# Pasanius' Blood Angels



## Sgt Pasanius (Jul 24, 2008)

Hi guys and girls, i can already hear the groans as i jump on the blood angels band wagon, but i thought i would start a project log to coincide with the Army Challenge.

So this guy is my test model, he is a lightly converted Forgeworld Red Scorpian vanguard vet (mk IV armour).

The highlights dont really show in the picture but im reasonably happy with him, i think the gold could use a bit more highlighting though.

I have several units ready to put together and paint so will try to do at least one squad of infantry, one tank/dreadnought and one hq a month.
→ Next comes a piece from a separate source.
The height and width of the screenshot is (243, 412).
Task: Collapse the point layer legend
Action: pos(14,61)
I have already started converting my own Dante and Tycho aswell as Librarian and Death Co dreads.

I know its only one pic and the quality is poor (taken on my iphone, camera in for repair) but comments and feedback welcome.

Cheers


----------



## WinZip (Oct 9, 2010)

Very creative, i especially like the basing for the model, keep up the good work :good:


----------



## johnnymajic (Jan 2, 2009)

Beautiful model, very well done sir. 
I believe you deserve some rep


----------



## Sgt Pasanius (Jul 24, 2008)

Thanks guys will try to get some wip pics of my Dante and Tycho up tomorrow


----------



## Amoeba Bait (May 31, 2010)

Love the Power Sword. Very cool Lightning effect. The new Blood Angel kits are beautiful, and I think you've put that dude together very well. +Rep


----------



## xenobiotic (Jun 7, 2008)

Hah, I have to admit I love the signpost he's standing on!
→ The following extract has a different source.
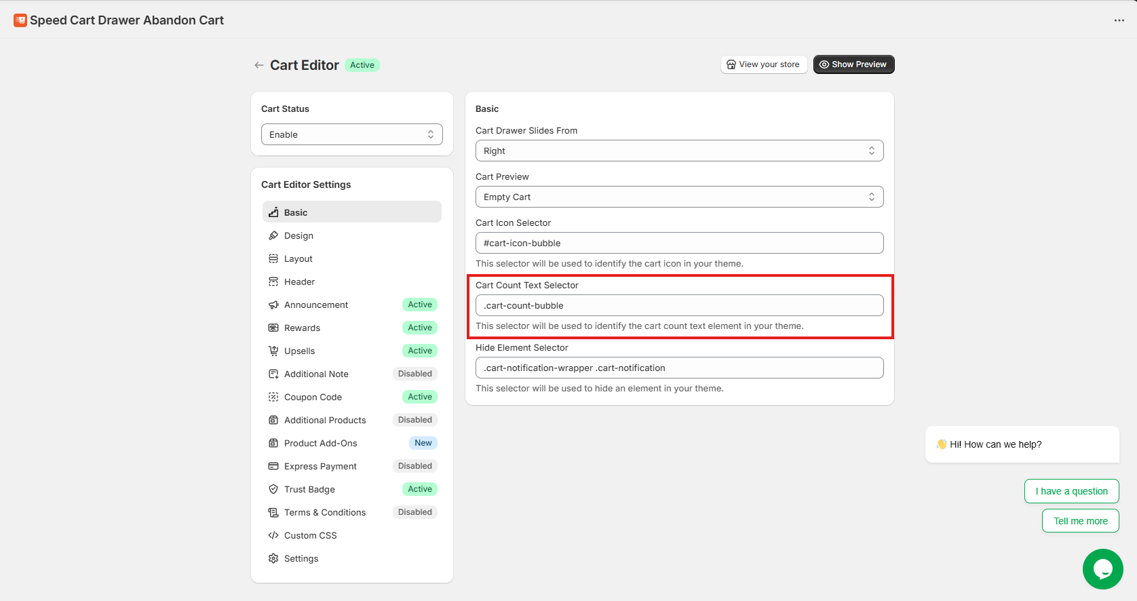Click the Speed Cart Drawer app logo

pos(20,20)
It's nice to see more of the Mark IV armour around (going to make use of that particular body soon myself) mostly since it's one of the marks that have been growing on me lately (I find the helmets especially awesome, which is strange since I hated them in the beginning).

The paint job is looking good, very vibrant red and the details on the miniature has been picked out nicely (power sword and such). Only thing I'd suggest would be doing the purity seal waxes in another colour than red - would make them stand out more (green/purple/pink or such).
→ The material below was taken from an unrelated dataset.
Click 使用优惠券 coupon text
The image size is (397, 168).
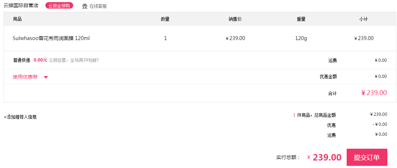click(25, 77)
Looking forward to see your takes on Tycho and Dante. +rep


----------



## Sgt Pasanius (Jul 24, 2008)

Thanks xeno, another colour for the purity seals hadn't even occured to me.
The sign post is from the minefield/boobytrap set.
I have to agree with you on the mark IV armour its pretty slick i think that style and mark VI suit assault troops very well, a bit more steamlined.
I also have some marks II and III for doing my sternguard. 
Just need to get motivated now!


----------



## Varakir (Sep 2, 2009)

Test model looks great, you have a very strong red there 

Glad to see yet another well painted army in the challenge :victory:


----------



## Midge913 (Oct 21, 2010)

Very nice job! Love the conversion and the base and the red is very strong and nicely painted. +rep


----------



## aquatic_foible (Mar 17, 2010)

loving the height that the signpost base gives the model...the paint job is also excellent. looking forward to seeing more +rep


----------



## Bane_of_Kings (Oct 28, 2009)

Nice work, reminds me that I need to start a Black Templars Project log soon .

Bane of Kings Out.


----------



## Sgt Pasanius (Jul 24, 2008)

Thanks guys more pics to follow very shortly


----------



## Marneus Calgar (Dec 5, 2007)

Love the model, very well painted. 

One reccomendation though, why don't you paint the seal with a blue, green, or purple? Will really let them stand out 

+Rep for pure awesomesauce


----------



## Sgt Pasanius (Jul 24, 2008)

Some more minis for your parusal. 

First up is my Death Co Dread, i have used the FW Chaplain Dread as i think it suits the Death Co very well.
Next up is my wip Captain Tycho (non DC) as you can see he is not quite finished. I reposed a pair of Sanguinary Guard legs and made it look as though he is resting his foot on the skull of an Ork recently vanquished by blood song. Arms to follow of course.
Then i have my wip Commander Dante. I wanted a more dynamic pose than the current mini, which i feel looks a bit dated.

I hope you like.


----------



## TheReverend (Dec 2, 2007)

Loving the guy standing on the ork head. i had a go at remodelling legs once but totally fudged it i think. 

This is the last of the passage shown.